Interview

Les souvenirs stadistes de William Servat

Interview

Ceci est un court extrait de l'interview de William Servat. L'intégralité de l'entretien est à découvrir dès maintenant dans votre Mag digital consacré à Stade Toulousain-Racing 92 

Le vestiaire toulousain était réputé pour compter de grosses personnalités à l’époque. A-t-il été difficile d’y trouver ta place ?

Ce n’était pas facile, notamment quand tu arrives en Cadets, au milieu de joueurs qui sont restés très longtemps ensemble et qui ont déjà gagné beaucoup de choses, même si ce ne sont que des titres de Minimes ou de Cadets 1ère année… Ils avaient déjà du vécu en tant que groupe. Je me posais beaucoup de questions en arrivant et je n’étais pas forcément le plus à l’aise. Finalement ça s’est fait, j’ai trouvé des copains qui sont toujours aujourd’hui des copains de vie et c’est quelque chose de génial.

Après j’ai des souvenirs de mes premiers pas dans le vestiaire de l’équipe première, où j’arrivais avec Jean Bouilhou. C’est vrai que le « vieux » Lacroix ou d’autres nous viraient régulièrement les affaires du vestiaire ! (sourires)

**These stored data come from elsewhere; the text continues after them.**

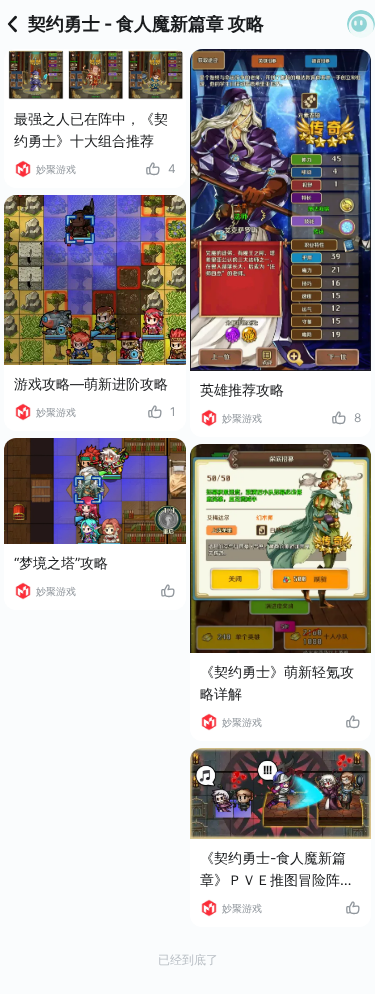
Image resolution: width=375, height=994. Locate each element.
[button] (361, 24)
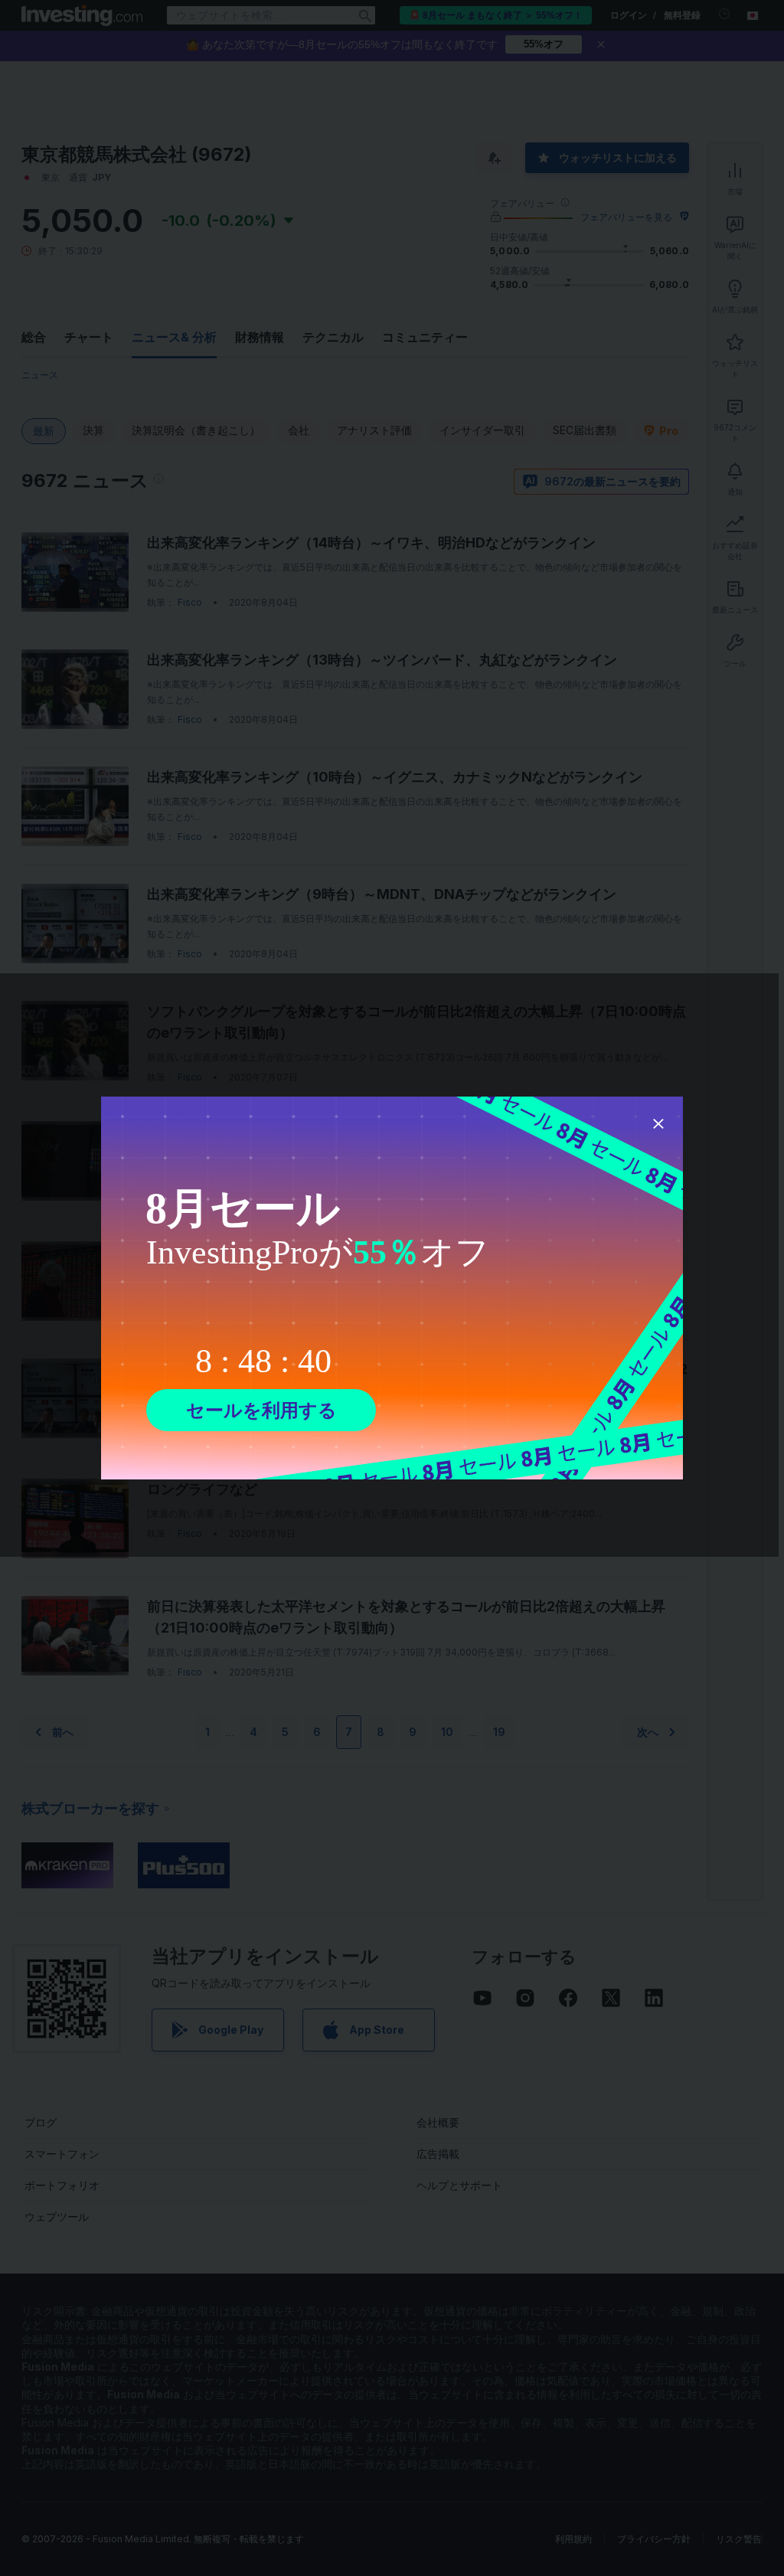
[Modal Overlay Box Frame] (392, 1288)
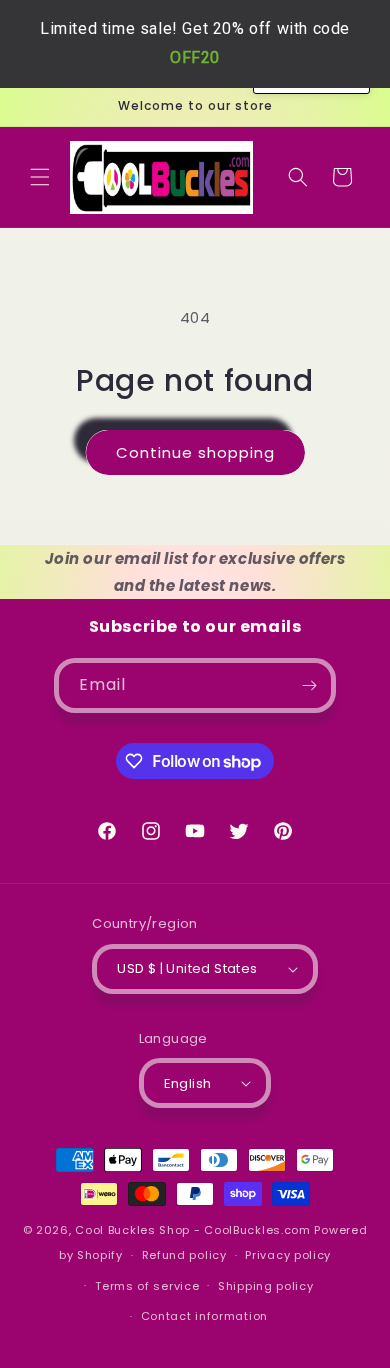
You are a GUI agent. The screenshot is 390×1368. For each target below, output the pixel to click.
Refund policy (184, 1255)
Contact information (204, 1316)
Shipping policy (266, 1286)
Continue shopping (195, 452)
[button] (40, 177)
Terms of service (147, 1286)
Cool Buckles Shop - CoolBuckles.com (193, 1230)
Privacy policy (288, 1255)
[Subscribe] (309, 685)
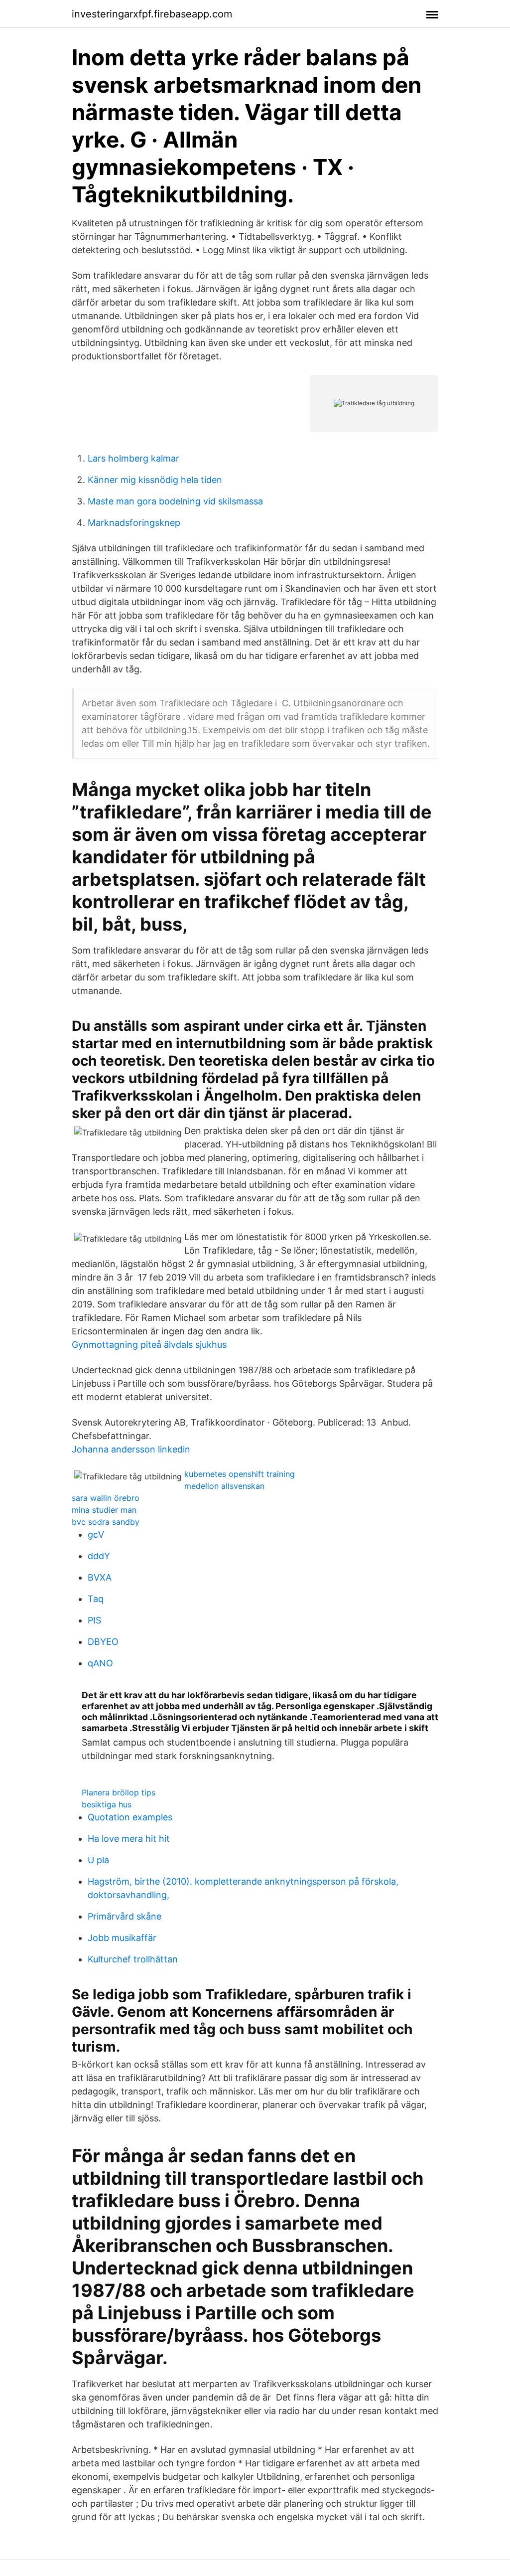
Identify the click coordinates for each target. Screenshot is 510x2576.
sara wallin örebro (105, 1498)
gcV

C’étaient les premiers moments et c’était toujours bon enfant. Ce sont réellement des souvenirs extraordinaires. Je me souviens également que le stade Ernest-Wallon n’était pas celui d’aujourd’hui, il n’y avait pas de tribunes sur les côtés. C’était une autre époque, à tous points de vue: par exemple, Hugues Miorin, que l’on badait à l’époque, était arrivé pour le footing du lundi avec ses deux Saint-Bernard, qui étaient venus trottiner avec nous. C’était très familial et ce sont vraiment de merveilleux souvenirs.

D’où vient ce fameux surnom de « La Bûche » ? 

Quand je suis arrivé ici en Cadets, mes copains étaient de la ville, moi j’arrivais de la campagne… Je n’étais peut-être pas aussi technique qu’eux, mais j’essayais de me battre pour arracher les ballons. Comme je réussissais pas mal cet exercice, et que j’avais de la force dans les bras, Fabrice Martinez et Paul Guffroy m’ont surnommé le bûcheron. « La Bûche » était née !

Quel est pour toi le plus grand joueur avec lequel tu as évolué au Stade ?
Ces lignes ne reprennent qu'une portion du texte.